Saoud al Ajarmeh, du mouvement Tayyar al Orduni 36 (Mouvement Jordanie 36), a été arrêté à Amman en juillet, semble-t-il pour avoir critiqué publiquement le roi et des représentants de l’État lors d’une manifestation contre une nouvelle loi relative aux élections, dont les opposants assurent qu’elle permet de favoriser les candidats fidèles au gouvernement.
Il est inculpé d’avoir « commis des actes portant atteinte au régime politique du royaume » et « incité autrui à commettre des actes illégitimes ».
« Nous sommes extrêmement préoccupés par les informations selon lesquelles Hesham al Sarahin a été frappé lors de son arrestation, le 7 septembre, à Sports City, à Amman, et Saoud al Ajarmeh a été battu à la prison d’Um al Loulou le 10 octobre par des codétenus qui n’étaient pas incarcérés pour des infractions à caractère politique. », a poursuivi Ann Harrison.
« Il incombe aux autorités de veiller à ce que ces hommes soient protégés contre les actes de torture et les mauvais traitements ; c’est pourquoi nous leur demandons d’ouvrir des enquêtes indépendantes, impartiales, approfondies et exhaustives sur ces allégations, et de déférer les responsables présumés de ces agissements à la justice. »
Les 20 hommes concernés comparaissent devant la Cour de sûreté de l’État, tribunal spécial dont la procédure ne respecte pas les normes internationales d’équité, pour leurs activités dans différentes organisations prônant l’adoption de réformes.
Ils sont notamment accusés d’« actes portant atteinte au régime politique du royaume », de participation à des « rassemblements illégaux », d’« insulte au roi », de diffusion d’informations visant à « porter atteinte au sentiment national ou à inciter à la discorde religieuse et raciale » et de « tentative de modifier la Constitution de l’État » – infraction passible de la peine de mort.
Parmi les personnes arrêtées figurent des militants de la capitale Amman, de la ville de Tafila, dans le sud du pays, et de Karak, dans l’ouest. La plupart sont détenues à la prison de Jweideh, tandis que d’autres se trouvent dans les prisons d’al Hashemy, de Balqaa et d’Um al Loulou.
Les avocats des hommes emprisonnés se sont plaints de ne pas avoir pleinement accès à leur dossier, certains ajoutant qu’ils ne bénéficiaient pas de suffisamment de temps pour s’entretenir avec leurs clients.
Complément d’information
Depuis que la Jordanie est le théâtre de manifestations appelant à la réforme, depuis janvier 2011, le roi a promis de mettre en œuvre le changement politique, économique et social, laissant à penser qu’il y aurait un transfert de pouvoir de la monarchie vers le Parlement, et que les futurs gouvernements seraient démocratiquement élus et fondés sur des partis politiques représentatifs.

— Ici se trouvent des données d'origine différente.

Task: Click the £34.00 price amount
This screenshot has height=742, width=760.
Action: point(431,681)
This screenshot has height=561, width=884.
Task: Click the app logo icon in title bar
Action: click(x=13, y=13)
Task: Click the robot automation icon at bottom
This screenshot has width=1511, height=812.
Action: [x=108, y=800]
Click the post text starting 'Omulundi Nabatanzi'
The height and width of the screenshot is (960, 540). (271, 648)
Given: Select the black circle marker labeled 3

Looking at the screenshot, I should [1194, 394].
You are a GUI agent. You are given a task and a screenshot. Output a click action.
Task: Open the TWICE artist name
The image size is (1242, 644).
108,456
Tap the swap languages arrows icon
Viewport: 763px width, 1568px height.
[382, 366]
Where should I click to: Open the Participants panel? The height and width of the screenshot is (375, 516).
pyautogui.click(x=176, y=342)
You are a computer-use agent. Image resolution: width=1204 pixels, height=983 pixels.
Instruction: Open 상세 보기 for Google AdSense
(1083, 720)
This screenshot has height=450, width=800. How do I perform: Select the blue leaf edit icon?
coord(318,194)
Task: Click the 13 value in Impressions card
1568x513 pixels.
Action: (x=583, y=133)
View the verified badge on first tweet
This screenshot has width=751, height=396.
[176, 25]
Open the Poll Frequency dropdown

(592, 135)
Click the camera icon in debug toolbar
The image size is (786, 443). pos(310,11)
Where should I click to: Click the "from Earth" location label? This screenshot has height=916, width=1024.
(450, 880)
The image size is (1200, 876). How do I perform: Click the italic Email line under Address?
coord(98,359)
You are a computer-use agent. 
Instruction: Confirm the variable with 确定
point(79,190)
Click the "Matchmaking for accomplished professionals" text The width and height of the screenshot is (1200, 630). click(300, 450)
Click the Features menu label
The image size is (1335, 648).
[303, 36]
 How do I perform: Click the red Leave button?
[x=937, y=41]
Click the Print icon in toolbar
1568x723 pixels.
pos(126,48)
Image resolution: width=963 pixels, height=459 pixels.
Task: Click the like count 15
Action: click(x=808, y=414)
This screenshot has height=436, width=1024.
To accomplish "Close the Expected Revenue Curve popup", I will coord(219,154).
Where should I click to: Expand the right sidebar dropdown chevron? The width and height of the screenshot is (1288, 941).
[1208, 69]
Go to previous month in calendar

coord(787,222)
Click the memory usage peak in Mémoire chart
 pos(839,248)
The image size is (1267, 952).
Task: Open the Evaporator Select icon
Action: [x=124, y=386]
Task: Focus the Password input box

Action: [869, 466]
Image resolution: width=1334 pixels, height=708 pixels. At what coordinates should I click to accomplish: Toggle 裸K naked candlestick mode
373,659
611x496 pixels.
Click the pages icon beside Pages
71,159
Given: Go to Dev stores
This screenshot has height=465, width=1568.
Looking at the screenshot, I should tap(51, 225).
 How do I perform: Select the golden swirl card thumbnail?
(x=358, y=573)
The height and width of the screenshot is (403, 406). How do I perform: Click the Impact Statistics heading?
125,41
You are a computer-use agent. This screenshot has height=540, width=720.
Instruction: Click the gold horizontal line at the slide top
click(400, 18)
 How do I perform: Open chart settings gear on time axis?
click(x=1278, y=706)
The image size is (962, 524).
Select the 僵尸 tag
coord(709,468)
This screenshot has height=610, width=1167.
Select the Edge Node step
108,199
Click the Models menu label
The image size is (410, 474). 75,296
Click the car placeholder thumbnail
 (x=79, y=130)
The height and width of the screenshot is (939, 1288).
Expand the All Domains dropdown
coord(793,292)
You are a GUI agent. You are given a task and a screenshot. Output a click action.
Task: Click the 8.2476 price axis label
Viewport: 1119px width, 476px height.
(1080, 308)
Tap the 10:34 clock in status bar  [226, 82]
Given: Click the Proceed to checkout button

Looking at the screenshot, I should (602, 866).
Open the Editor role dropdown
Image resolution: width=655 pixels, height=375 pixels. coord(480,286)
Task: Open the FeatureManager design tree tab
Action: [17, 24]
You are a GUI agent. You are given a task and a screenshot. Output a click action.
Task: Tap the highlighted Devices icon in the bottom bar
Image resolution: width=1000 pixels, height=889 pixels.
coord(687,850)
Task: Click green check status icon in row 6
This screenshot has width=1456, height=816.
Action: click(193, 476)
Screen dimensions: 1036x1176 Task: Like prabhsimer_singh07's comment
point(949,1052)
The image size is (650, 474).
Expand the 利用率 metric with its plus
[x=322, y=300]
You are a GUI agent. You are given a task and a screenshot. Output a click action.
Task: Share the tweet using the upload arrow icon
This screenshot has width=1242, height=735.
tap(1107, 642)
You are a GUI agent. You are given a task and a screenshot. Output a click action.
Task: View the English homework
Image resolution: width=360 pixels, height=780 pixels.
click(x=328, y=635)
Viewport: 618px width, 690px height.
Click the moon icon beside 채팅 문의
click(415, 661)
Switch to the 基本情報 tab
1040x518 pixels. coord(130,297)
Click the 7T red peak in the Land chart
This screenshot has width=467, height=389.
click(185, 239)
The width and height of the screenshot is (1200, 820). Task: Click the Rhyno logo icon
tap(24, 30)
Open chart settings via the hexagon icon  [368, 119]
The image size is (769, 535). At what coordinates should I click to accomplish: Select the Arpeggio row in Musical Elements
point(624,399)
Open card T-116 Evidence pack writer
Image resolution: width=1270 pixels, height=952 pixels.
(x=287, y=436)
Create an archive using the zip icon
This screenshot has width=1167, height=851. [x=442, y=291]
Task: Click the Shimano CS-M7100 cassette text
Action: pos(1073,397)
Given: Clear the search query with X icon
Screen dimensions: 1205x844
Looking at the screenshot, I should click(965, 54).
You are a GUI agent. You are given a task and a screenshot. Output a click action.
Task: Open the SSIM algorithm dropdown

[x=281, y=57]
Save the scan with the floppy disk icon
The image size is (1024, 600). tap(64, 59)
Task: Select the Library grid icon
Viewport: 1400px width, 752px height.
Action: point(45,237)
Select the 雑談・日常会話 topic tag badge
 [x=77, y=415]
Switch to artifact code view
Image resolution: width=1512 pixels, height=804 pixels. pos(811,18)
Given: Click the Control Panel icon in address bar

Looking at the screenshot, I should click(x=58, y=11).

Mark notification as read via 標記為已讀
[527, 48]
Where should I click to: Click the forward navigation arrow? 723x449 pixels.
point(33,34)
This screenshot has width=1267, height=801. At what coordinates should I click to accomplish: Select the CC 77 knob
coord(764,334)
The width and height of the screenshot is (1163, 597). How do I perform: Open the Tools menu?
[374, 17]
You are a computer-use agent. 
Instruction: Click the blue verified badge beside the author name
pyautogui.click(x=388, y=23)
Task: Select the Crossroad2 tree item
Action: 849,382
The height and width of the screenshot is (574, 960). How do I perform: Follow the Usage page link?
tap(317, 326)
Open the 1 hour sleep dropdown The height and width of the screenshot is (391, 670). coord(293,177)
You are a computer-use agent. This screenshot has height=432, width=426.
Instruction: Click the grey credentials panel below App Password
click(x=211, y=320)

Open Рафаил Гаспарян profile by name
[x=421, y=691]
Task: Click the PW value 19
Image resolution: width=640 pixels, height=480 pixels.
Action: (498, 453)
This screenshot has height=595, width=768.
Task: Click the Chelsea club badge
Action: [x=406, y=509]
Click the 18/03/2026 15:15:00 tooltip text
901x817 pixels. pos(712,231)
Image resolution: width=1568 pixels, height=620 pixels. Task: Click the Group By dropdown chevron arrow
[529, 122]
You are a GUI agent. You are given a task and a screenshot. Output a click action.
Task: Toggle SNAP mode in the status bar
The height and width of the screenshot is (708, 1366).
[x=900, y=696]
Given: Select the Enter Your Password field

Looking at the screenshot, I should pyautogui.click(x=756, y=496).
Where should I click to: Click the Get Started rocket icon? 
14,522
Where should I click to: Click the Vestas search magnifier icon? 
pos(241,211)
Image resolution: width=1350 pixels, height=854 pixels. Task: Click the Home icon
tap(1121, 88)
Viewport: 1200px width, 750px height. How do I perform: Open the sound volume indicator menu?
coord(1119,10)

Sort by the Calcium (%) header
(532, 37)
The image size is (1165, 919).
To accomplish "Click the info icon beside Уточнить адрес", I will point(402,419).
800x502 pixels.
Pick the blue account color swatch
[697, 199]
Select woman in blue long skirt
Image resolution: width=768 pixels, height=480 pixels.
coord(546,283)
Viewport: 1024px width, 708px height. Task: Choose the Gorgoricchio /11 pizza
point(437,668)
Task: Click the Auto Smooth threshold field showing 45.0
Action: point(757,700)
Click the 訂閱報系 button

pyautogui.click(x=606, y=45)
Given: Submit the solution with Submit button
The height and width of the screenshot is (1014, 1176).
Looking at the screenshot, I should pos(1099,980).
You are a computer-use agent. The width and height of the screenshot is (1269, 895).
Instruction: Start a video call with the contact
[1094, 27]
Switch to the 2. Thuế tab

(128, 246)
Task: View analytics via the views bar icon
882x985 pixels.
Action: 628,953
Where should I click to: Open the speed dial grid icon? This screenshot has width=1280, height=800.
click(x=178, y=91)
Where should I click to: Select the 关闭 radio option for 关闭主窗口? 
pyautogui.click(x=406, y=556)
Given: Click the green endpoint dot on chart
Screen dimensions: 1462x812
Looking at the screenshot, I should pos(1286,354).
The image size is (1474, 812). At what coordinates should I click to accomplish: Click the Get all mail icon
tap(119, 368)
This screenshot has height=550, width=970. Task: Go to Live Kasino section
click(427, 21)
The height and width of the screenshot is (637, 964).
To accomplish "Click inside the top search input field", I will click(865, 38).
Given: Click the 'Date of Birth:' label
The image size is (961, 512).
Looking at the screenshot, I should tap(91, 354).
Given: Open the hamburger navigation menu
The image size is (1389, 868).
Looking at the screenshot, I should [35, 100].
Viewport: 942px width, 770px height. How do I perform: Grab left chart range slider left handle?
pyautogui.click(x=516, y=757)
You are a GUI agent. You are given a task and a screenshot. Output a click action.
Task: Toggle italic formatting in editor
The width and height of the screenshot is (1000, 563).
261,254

Le roi a nommé successivement quatre Premiers ministres depuis février 2012, les chargeant d’accélérer les réformes. Cependant, face à l’absence de véritable changement, les manifestations se poursuivent.
Ces dernières arrestations s’inscrivent dans le cadre d’une pratique bien établie par laquelle les autorités répriment la critique légitime des militants pro-réformes en les inculpant, aux termes de la législation jordanienne, d’infractions telles que l’« insulte au roi ». Ces infractions servent à ériger en infraction toute expression pacifique, notamment la dissidence politique.
Au mois de mars, six hommes du Free Tafileh Movement ont été détenus comme prisonniers d’opinion pendant plusieurs semaines, à la suite d’une manifestation organisée par des habitants de Tafila qui s’est terminée dans la violence. Aucun d’entre eux n’avait visiblement participé à ces violences ni même à l’organisation de la manifestation. Ils ont notamment été inculpés d’« insulte au roi ».
Amnesty International a demandé la libération de ces six hommes, prisonniers d’opinion détenus uniquement pour avoir exercé pacifiquement leur droit à la liberté d’expression. Ils ont été sanctionnés pour leurs opinions en faveur des réformes et pour leurs activités pacifiques.
Fin mars, des dizaines de manifestants semble-t-il pacifiques, que des gendarmes auraient frappés, notamment à coups de pied, ont été arrêtés à Amman après avoir appelé à renverser le gouvernement.